ASSIGNMENT =>
In the material below, find the line with "This screenshot has height=316, width=421."; set down that line and every line after it to the end, exactly, without pictures.

=== DATASET RECORDS ===

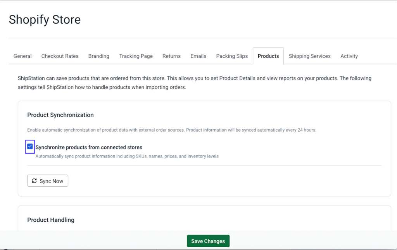Click the Sync Now button

(x=47, y=181)
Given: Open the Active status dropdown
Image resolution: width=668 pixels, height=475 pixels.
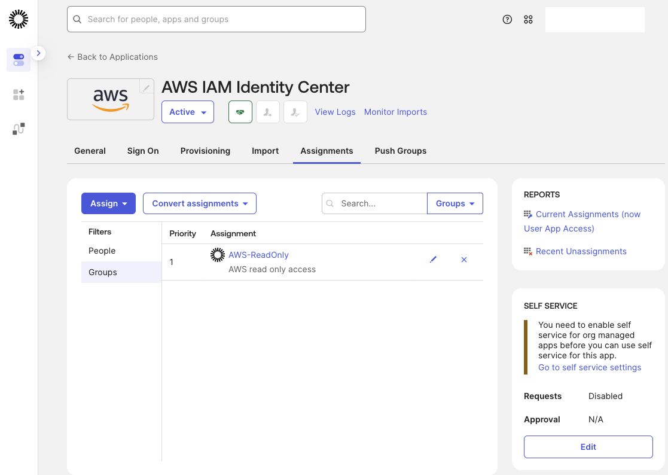Looking at the screenshot, I should (187, 112).
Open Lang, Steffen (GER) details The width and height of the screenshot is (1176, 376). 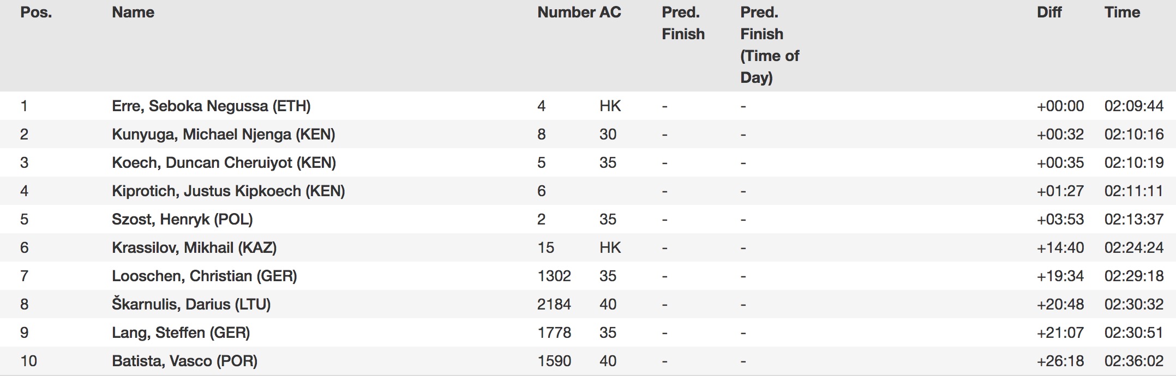click(x=181, y=332)
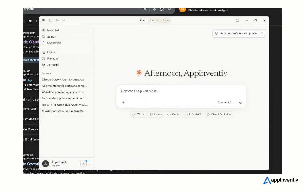This screenshot has height=191, width=305.
Task: Open the Chats section in the sidebar
Action: pyautogui.click(x=51, y=52)
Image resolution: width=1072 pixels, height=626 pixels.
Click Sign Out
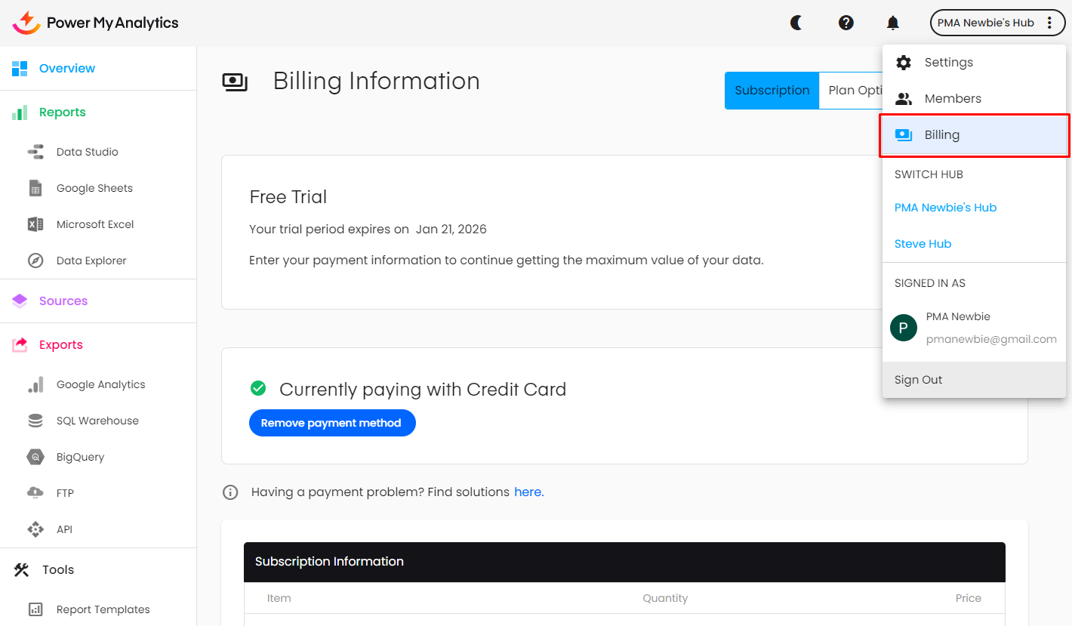[x=918, y=380]
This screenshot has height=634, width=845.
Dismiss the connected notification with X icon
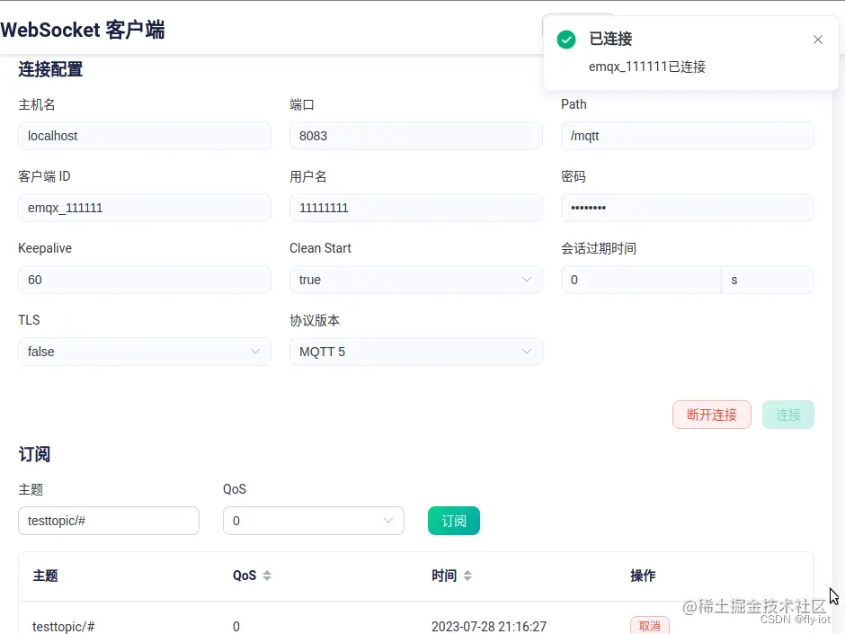tap(818, 40)
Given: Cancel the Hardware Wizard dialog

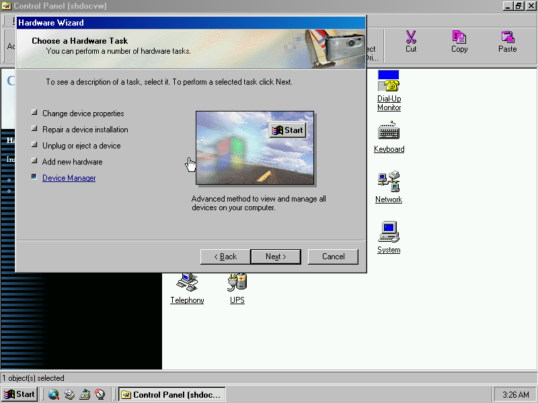Looking at the screenshot, I should [333, 257].
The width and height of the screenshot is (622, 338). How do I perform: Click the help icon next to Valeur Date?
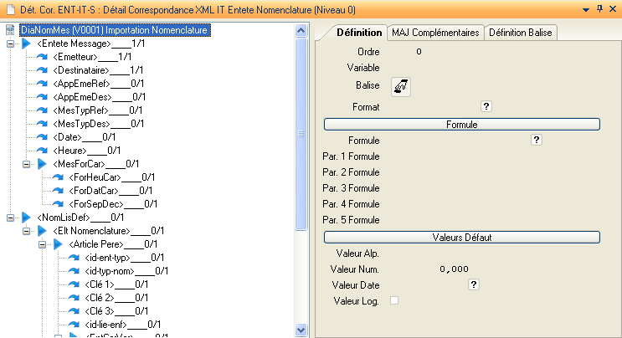(x=473, y=285)
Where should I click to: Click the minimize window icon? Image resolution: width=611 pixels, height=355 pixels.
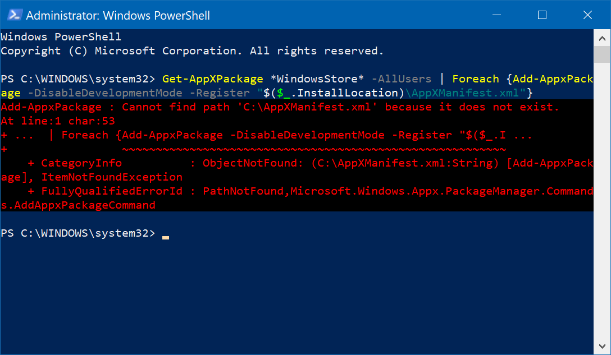[x=496, y=15]
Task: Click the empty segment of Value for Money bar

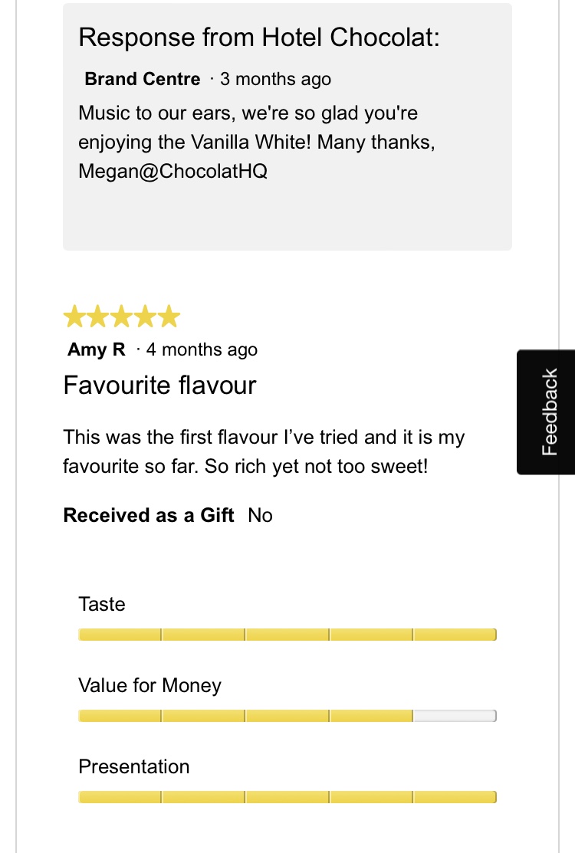Action: tap(454, 716)
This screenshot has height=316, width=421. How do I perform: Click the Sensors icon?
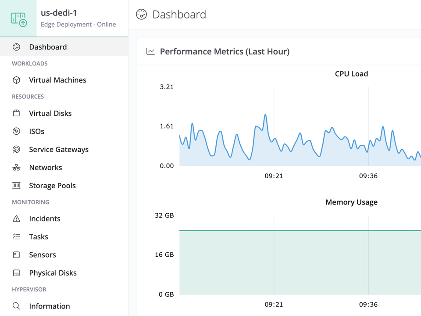[x=16, y=255]
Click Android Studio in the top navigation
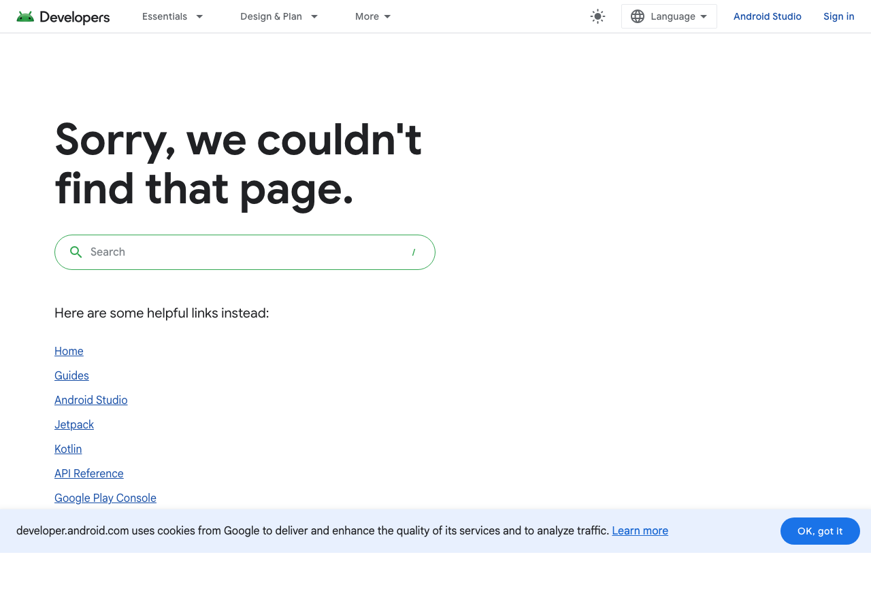The width and height of the screenshot is (871, 612). coord(768,16)
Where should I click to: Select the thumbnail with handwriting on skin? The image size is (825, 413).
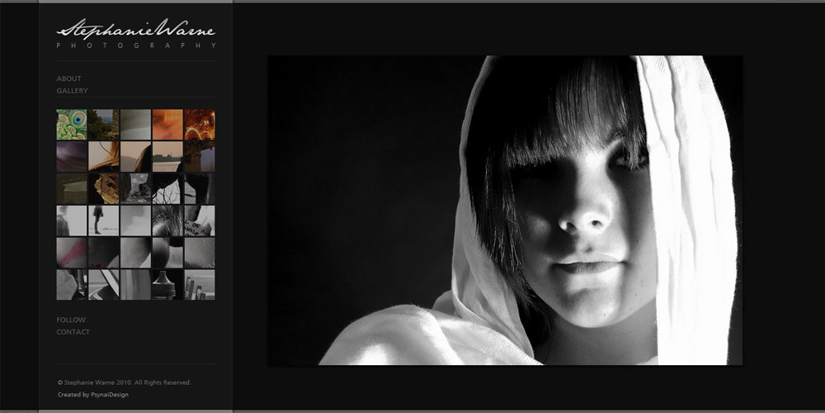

===

SOLUTION BELOW =>
This screenshot has height=316, width=421. How do I perform: Click the Sensors icon?
[x=16, y=255]
Click Android Studio in the top navigation
The width and height of the screenshot is (871, 612). coord(768,16)
Where should I click to: Select the thumbnail with handwriting on skin? The image size is (825, 413).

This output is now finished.